> **PROBLEM DESCRIPTION**
Would you restate word for word the lines of the listing, beginning at the first and ending with the line that holds "Given: Open the 调试(D) Debug menu"?

::::::

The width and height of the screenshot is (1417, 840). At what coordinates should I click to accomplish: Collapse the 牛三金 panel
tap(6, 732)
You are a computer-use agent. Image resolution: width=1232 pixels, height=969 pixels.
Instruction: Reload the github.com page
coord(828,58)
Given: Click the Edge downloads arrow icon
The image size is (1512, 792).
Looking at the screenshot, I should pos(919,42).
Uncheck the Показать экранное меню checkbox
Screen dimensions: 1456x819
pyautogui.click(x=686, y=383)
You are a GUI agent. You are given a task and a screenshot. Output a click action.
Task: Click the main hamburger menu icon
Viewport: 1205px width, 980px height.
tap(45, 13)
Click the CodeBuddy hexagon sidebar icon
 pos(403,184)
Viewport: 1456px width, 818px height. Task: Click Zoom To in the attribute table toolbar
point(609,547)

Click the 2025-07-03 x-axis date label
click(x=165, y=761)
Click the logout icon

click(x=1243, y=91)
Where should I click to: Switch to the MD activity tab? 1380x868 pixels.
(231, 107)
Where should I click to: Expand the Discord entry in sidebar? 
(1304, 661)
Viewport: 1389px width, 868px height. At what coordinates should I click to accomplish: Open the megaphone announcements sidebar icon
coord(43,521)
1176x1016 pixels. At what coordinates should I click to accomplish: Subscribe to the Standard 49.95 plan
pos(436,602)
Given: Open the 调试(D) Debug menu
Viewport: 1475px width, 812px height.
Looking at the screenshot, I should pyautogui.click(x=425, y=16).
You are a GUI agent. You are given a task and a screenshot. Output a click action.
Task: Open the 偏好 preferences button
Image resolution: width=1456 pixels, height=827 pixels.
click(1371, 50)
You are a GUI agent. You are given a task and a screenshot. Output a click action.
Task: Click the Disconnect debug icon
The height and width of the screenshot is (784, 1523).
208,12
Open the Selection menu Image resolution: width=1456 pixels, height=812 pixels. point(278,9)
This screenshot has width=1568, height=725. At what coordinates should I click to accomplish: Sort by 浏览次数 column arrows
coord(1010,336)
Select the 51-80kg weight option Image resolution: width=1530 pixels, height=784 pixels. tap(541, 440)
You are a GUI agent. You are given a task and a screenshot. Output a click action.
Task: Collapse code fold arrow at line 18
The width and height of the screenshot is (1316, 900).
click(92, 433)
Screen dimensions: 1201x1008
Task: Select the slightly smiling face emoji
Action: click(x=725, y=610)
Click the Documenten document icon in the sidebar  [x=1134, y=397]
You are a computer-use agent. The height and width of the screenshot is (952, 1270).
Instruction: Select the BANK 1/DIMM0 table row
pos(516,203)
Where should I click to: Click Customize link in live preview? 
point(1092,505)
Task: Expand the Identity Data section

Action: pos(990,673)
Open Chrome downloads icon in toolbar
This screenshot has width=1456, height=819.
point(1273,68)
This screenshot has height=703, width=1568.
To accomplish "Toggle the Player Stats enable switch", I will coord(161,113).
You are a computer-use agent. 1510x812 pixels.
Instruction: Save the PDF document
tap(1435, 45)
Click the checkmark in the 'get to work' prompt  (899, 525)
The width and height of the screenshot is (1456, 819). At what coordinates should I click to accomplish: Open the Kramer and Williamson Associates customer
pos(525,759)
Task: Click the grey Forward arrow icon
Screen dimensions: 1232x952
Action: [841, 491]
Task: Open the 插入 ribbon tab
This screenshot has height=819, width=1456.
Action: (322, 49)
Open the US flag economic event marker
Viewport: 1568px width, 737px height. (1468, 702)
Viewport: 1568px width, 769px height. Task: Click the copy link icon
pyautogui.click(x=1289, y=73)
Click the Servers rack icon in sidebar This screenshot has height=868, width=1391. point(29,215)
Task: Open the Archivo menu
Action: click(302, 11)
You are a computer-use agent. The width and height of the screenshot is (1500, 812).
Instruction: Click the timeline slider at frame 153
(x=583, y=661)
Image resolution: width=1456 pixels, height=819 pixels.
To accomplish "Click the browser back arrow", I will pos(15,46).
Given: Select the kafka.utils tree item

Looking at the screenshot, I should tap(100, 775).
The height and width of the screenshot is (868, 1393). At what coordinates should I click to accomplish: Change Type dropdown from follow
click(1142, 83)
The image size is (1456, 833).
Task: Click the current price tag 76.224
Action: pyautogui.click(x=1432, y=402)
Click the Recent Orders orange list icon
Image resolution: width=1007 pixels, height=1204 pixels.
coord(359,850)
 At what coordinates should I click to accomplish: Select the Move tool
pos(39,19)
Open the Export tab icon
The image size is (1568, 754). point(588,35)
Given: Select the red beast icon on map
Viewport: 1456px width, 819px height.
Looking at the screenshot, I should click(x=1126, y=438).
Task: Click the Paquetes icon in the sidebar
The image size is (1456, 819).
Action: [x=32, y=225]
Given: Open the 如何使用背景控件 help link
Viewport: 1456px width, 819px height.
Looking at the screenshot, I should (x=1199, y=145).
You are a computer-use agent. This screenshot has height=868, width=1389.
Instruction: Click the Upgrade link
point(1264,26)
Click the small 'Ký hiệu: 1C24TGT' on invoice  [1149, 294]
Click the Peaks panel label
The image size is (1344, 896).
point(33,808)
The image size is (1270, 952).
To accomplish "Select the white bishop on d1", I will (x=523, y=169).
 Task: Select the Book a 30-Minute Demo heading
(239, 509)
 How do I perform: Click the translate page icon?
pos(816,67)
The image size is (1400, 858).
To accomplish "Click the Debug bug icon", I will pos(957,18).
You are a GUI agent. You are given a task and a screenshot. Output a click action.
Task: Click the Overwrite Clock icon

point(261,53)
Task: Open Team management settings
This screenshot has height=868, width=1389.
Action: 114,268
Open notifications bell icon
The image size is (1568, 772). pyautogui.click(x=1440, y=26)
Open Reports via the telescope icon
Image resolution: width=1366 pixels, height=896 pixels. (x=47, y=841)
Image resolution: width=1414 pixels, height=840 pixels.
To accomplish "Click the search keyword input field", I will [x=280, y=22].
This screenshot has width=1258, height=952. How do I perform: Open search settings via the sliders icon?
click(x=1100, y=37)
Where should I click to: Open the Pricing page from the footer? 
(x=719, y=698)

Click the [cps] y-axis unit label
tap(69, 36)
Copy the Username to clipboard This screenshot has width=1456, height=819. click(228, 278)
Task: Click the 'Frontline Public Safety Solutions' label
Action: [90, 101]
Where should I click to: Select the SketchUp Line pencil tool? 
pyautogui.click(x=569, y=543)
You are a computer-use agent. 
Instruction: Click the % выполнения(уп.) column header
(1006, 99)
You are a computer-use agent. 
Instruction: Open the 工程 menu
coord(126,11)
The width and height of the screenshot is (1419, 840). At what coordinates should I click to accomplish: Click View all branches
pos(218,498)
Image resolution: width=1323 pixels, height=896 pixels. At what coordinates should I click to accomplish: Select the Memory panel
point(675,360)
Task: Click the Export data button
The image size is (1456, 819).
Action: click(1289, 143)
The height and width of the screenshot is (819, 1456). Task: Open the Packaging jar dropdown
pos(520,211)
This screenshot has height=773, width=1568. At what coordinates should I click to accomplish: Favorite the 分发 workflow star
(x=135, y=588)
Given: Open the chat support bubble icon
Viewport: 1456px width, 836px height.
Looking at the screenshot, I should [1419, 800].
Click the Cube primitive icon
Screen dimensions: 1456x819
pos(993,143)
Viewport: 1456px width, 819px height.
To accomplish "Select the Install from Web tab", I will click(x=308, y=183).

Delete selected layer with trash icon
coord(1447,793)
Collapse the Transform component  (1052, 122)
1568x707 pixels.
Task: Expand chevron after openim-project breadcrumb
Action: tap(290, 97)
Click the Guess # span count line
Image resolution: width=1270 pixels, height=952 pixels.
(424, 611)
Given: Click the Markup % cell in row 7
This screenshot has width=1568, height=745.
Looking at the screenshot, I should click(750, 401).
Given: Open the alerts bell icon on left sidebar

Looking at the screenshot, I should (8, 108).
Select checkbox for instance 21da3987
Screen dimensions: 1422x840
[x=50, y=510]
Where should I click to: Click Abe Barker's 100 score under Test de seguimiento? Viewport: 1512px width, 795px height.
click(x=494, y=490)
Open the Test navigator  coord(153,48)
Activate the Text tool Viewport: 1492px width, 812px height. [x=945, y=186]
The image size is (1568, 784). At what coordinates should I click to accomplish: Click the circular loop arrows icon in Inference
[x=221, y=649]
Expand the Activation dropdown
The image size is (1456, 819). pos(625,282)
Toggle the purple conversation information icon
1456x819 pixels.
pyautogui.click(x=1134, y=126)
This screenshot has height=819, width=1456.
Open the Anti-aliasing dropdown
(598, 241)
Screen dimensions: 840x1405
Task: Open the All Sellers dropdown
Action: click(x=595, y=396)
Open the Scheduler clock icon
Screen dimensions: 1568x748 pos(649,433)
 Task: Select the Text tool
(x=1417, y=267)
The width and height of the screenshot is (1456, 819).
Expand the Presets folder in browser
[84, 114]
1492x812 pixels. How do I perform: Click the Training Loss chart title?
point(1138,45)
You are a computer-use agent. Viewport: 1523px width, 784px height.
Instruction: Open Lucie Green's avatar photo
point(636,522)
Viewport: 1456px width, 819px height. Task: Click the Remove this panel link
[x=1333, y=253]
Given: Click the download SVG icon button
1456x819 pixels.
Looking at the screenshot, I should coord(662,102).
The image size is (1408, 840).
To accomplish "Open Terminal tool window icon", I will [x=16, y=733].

::::::

> **WRITTEN ANSWER**
The width and height of the screenshot is (1417, 840). At what coordinates should I click to accomplish: Collapse the 牛三金 panel
tap(6, 732)
You are a computer-use agent. Image resolution: width=1232 pixels, height=969 pixels.
Instruction: Reload the github.com page
coord(828,58)
Given: Click the Edge downloads arrow icon
The image size is (1512, 792).
Looking at the screenshot, I should pos(919,42).
Uncheck the Показать экранное меню checkbox
Screen dimensions: 1456x819
pyautogui.click(x=686, y=383)
You are a GUI agent. You are given a task and a screenshot. Output a click action.
Task: Click the main hamburger menu icon
Viewport: 1205px width, 980px height.
tap(45, 13)
Click the CodeBuddy hexagon sidebar icon
 pos(403,184)
Viewport: 1456px width, 818px height. Task: Click Zoom To in the attribute table toolbar
point(609,547)

Click the 2025-07-03 x-axis date label
click(x=165, y=761)
Click the logout icon

click(x=1243, y=91)
Where should I click to: Switch to the MD activity tab? 1380x868 pixels.
(231, 107)
Where should I click to: Expand the Discord entry in sidebar? 
(1304, 661)
Viewport: 1389px width, 868px height. At what coordinates should I click to accomplish: Open the megaphone announcements sidebar icon
coord(43,521)
1176x1016 pixels. At what coordinates should I click to accomplish: Subscribe to the Standard 49.95 plan
pos(436,602)
Given: Open the 调试(D) Debug menu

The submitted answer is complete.